A team of researchers at the Universitat Politècnica de València and the Instituto de Física Corpuscular, joint center between the Spanish National Research Council (CSIC, in Spanish) and the University of València have participated in the development of a system that helps diagnose breast cancer and is able to reduce the number of false positives. This new method provides 90% detection reliability, the highest of this kind of systems, and it will be quite useful in clinical practice. Scientific groups from seven other international centers are taking part in this project.
According to the researchers, the methods used today by radiologists are limited in detecting potentially suspicious areas in the image. However, this device is able to reduce the number of suspicious areas and false alarms and still provide information about the presence of a cancer. To do so, it is based on artificial intelligence techniques such as neural networks and the use of predictive algorithms.
Mammograms are diagnostic tests that for years have proved to be efficient for the early detection of breast cancer, one of the most prevalent tumors in developed countries. This new system can reduce false positives in every age range and minimize false alarms, thus preventing the need to do more damaging tests for women. In addition, it will make it possible to reduce clinical costs, which will help to incorporate new risk groups into the detection campaigns.
“Moreover, if there are other clinical signs that make the professional suspect there is a positive cancer diagnosis but it’s not obvious, the professional can expand areas where there is a greater suspicion of a tumor but is not detectable by the expert human eye. The aim is to locate future areas for biopsy,” explains Francisco Albiol, researcher at CSIC in the Instituto de Física Corpuscular.
“A patient’s life expectancy increases 20% for every year in advance that the breast cancer is detected.

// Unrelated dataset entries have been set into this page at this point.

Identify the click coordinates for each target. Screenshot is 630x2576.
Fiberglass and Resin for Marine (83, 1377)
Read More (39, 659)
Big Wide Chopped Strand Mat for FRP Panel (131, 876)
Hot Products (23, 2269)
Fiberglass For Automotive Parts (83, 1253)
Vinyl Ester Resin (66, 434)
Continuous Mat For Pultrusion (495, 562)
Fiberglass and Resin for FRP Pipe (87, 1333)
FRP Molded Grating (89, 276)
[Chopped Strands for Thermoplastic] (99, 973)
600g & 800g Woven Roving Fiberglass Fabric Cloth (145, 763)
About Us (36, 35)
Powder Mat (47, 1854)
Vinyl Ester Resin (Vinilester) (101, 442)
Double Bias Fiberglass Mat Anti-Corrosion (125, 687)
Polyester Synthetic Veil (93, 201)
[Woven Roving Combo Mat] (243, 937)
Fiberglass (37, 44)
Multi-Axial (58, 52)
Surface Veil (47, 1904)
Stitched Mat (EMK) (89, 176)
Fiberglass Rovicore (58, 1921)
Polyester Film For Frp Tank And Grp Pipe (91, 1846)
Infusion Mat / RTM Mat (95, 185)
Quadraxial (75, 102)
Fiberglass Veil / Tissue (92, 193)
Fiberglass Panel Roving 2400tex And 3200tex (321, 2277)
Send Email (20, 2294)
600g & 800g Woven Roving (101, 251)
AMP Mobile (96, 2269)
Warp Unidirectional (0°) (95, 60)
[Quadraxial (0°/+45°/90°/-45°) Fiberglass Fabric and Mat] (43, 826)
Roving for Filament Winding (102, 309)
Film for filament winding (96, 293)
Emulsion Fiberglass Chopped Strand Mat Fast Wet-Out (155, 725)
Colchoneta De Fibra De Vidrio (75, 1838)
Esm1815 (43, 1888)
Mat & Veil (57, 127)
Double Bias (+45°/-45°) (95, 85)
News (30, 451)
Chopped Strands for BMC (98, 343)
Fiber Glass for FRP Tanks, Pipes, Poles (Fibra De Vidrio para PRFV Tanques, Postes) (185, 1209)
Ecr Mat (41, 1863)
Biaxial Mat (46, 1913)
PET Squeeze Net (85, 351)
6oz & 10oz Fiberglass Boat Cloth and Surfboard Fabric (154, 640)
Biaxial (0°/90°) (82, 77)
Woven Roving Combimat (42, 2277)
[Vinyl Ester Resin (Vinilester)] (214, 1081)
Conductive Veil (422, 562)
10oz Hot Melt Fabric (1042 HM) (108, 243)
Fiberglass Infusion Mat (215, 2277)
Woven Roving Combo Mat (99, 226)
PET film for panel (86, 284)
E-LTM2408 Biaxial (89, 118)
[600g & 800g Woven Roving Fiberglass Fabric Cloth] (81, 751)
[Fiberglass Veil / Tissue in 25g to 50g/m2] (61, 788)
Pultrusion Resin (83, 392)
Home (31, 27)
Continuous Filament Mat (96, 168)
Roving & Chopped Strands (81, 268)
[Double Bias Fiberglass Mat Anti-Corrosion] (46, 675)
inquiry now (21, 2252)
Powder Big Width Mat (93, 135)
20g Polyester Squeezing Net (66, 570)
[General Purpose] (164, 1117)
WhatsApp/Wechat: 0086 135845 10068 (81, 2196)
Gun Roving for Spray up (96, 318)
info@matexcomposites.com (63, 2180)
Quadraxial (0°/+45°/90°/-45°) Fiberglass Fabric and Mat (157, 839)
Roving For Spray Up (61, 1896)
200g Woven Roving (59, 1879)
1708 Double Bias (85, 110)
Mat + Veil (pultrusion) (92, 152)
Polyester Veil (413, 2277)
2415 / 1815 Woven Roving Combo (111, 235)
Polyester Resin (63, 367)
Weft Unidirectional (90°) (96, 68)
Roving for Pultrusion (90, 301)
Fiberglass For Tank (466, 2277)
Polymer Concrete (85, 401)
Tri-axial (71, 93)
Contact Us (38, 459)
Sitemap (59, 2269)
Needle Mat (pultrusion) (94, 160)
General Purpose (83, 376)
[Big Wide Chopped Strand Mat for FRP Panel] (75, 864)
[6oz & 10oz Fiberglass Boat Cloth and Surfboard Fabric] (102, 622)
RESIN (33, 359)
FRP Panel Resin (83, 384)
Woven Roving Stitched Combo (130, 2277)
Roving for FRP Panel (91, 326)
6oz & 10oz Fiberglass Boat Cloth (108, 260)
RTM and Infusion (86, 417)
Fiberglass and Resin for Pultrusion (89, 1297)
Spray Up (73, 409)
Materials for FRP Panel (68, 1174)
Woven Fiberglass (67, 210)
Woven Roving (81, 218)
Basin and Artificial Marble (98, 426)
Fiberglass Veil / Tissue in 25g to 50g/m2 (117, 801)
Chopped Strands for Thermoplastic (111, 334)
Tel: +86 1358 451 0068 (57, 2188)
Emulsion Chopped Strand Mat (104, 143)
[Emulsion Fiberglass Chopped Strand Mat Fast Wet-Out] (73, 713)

Thus, the algorithm we have designed can be a highly useful tool for the early detection of this kind of cancer, providing clinical professionals an additional expert system,” says Francisco Albiol.

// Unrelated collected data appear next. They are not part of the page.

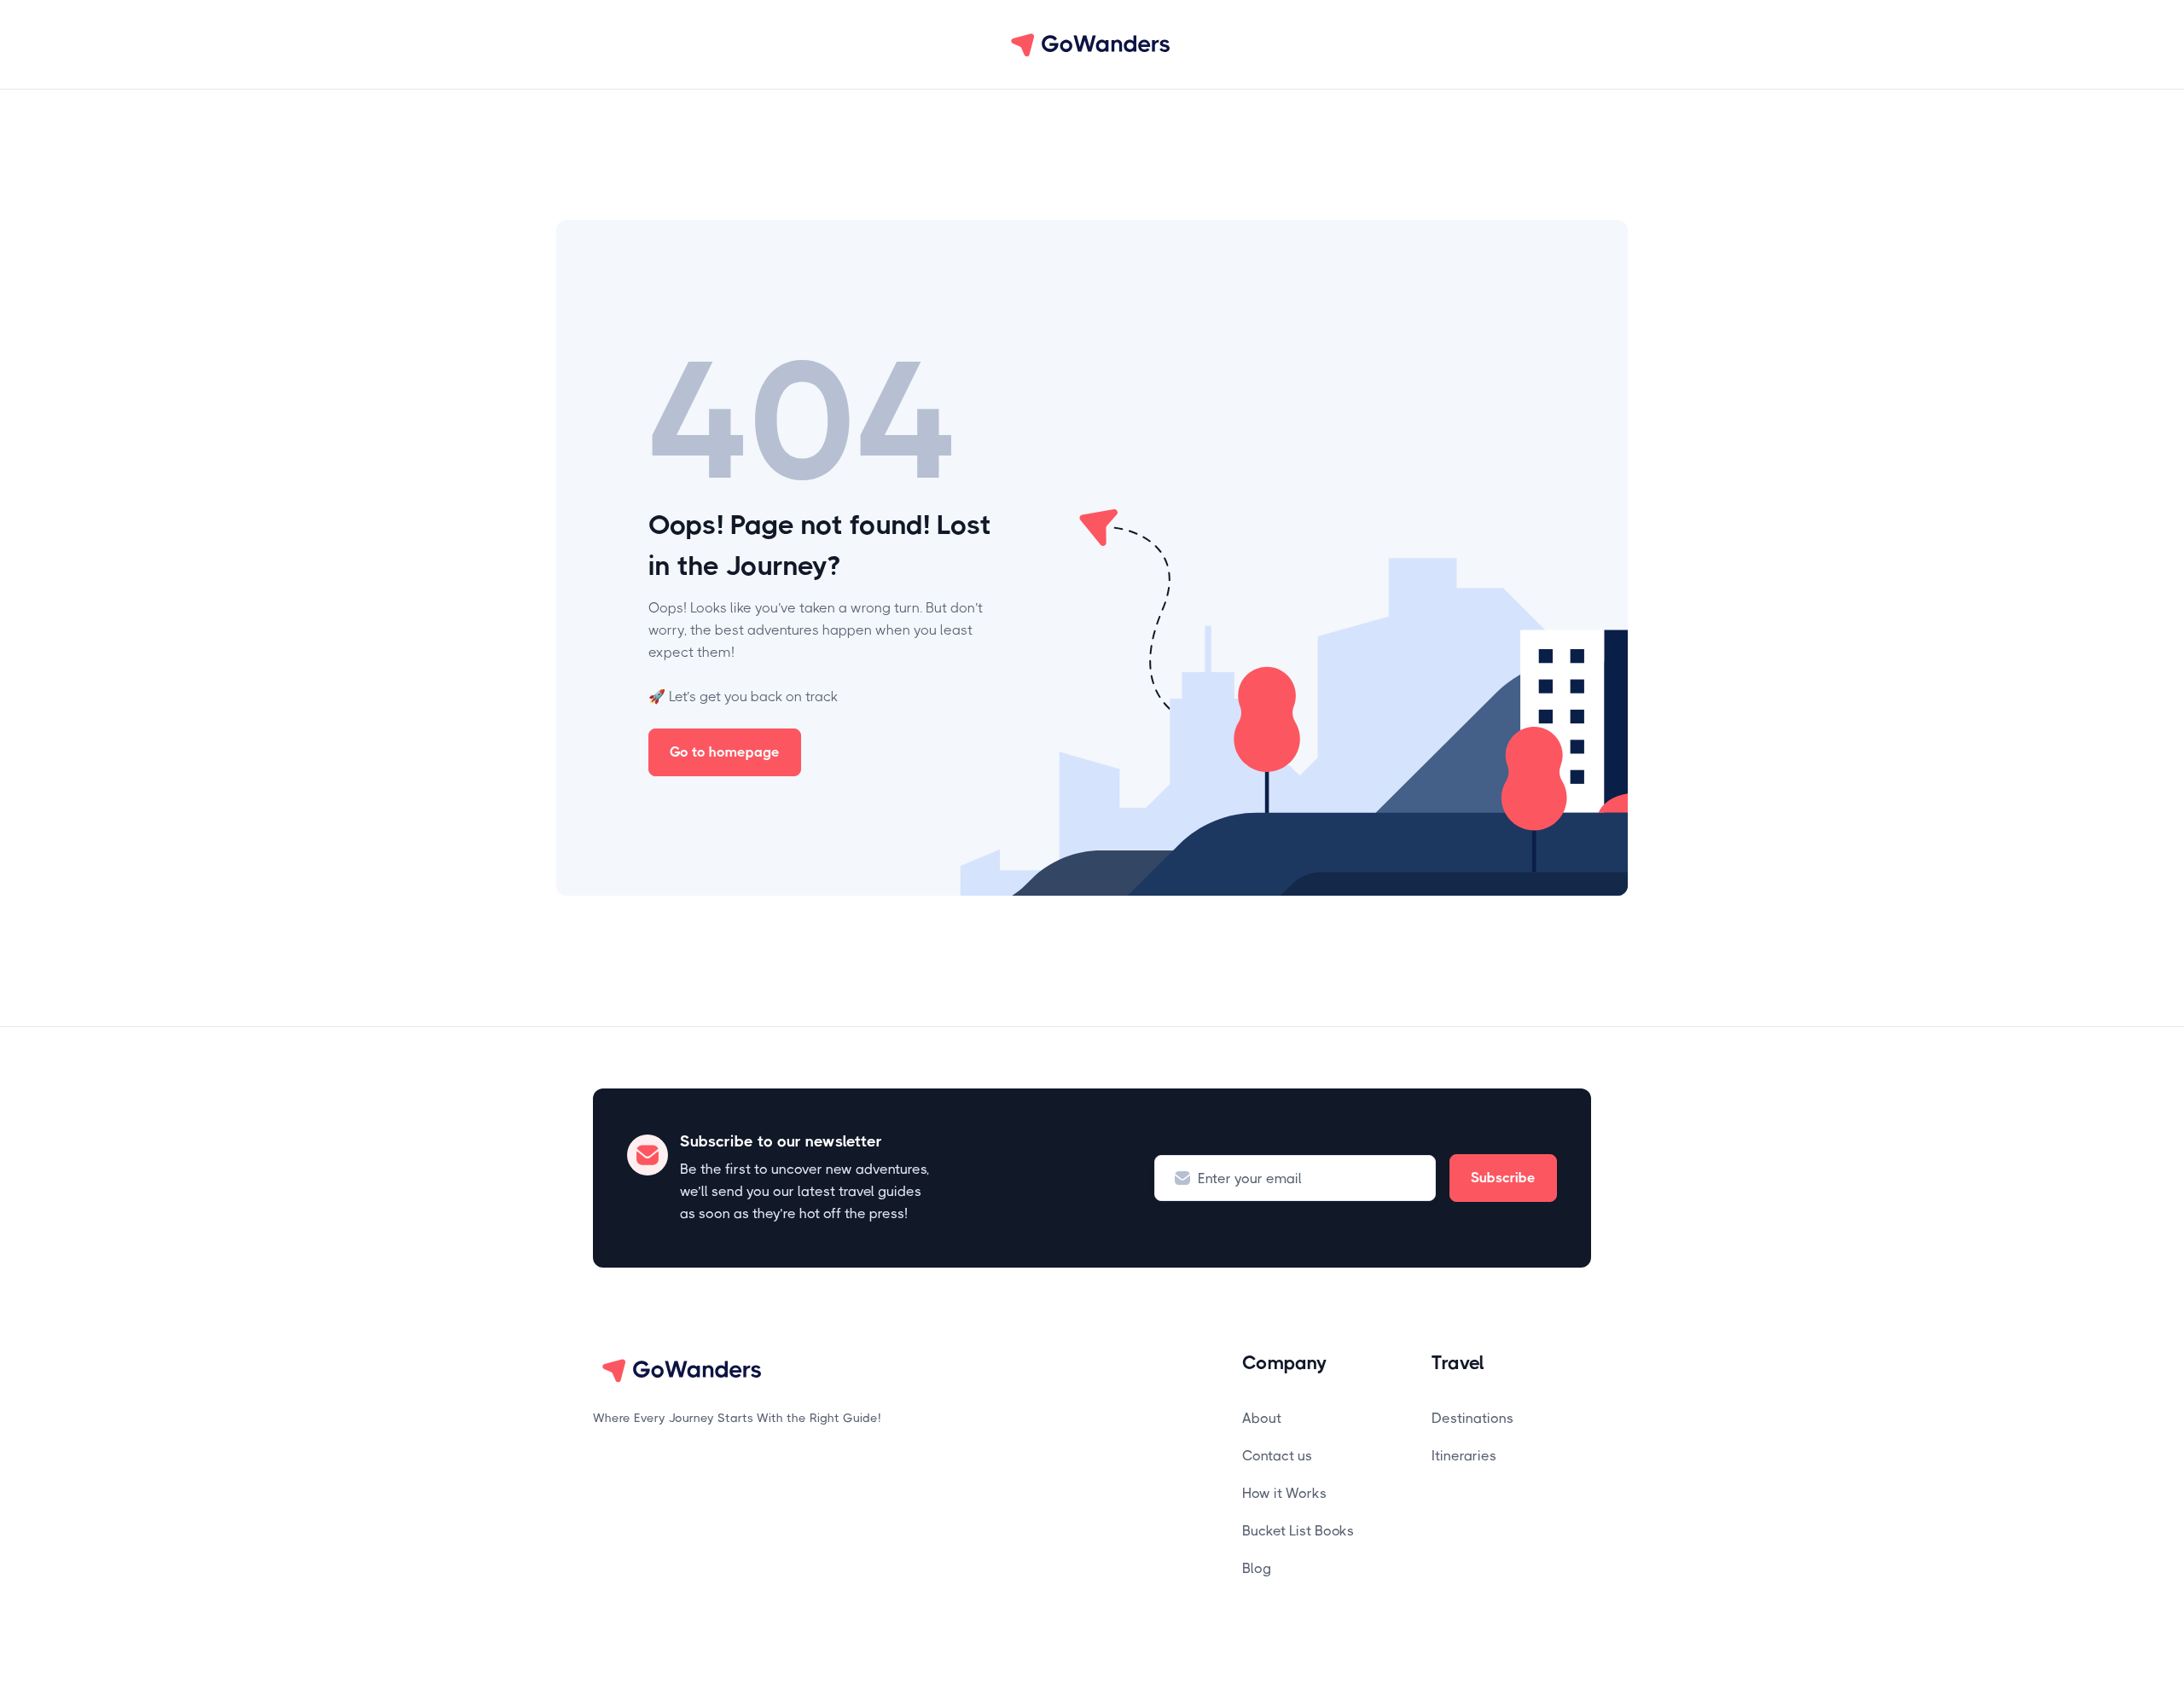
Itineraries (1464, 1456)
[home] (1092, 44)
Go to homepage (725, 752)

Now, the partners of the project are studying how can they translate this method into clinical practice. “One of the possibilities might be using it to screen for the easiest cases in order to reduce radiologists’ fatigue,” adds Alberto Albiol, researcher at the Institute of Telecommunications and Multimedia Applications (iTEAM, in Spanish) of the Universitat Politècnica de València.

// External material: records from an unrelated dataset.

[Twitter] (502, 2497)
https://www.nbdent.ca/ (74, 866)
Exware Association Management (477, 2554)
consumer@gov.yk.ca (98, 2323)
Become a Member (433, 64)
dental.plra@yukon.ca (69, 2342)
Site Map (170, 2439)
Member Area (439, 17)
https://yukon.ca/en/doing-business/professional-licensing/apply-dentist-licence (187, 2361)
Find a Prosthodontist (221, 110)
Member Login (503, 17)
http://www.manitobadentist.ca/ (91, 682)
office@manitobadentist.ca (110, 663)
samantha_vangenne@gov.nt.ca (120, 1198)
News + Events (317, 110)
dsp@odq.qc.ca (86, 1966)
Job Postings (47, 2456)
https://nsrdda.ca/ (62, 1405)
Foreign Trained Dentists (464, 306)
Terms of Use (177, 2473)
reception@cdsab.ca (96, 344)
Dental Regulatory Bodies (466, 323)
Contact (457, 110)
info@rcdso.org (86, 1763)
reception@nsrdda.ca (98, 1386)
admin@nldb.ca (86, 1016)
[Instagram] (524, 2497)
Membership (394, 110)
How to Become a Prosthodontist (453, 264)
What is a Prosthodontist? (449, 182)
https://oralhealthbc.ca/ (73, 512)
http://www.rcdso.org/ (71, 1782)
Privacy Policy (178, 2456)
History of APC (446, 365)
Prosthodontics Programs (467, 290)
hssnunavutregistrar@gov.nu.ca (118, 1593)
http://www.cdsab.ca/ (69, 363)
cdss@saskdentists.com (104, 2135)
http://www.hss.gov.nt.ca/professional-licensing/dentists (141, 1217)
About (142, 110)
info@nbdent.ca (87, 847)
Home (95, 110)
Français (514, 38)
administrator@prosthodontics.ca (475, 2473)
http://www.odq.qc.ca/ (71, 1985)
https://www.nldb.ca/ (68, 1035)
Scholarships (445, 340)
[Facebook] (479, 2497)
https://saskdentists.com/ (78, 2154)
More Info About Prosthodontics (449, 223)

Digital Mammography DREAM Challenges
DREAM Challenges proposes challenges to the scientific community that are related to biology and medicine. The researchers submit their projects and those selected take part in the project, whose objective is to improve life for society in different aspects.
This system that helps diagnose breast cancer is the result of Digital Mammography DREAM Challenges, a global project promoted by the main American institutions fighting cancer, along with multinational companies such as IBM and Amazon. The aim is to improve breast cancer detection by interpreting the mammography with artificial intelligence techniques. 120 multidisciplinary teams have participated in the project. The Instituto de Física Corpuscular and the Universitat Politècnica de València are the only Spanish partners.
In this scientific study, patients’ data provided by USA medical institutions were analyzed. The results were recently presented at the International Society for Computational Biology Conference, held in New York.
“In order to use this kind of technology on a large scale, we need to generate and maintain local data collections from patients that generally represent the ethnic, nutritional and economical composition of a health system,” explains Francisco Albiol.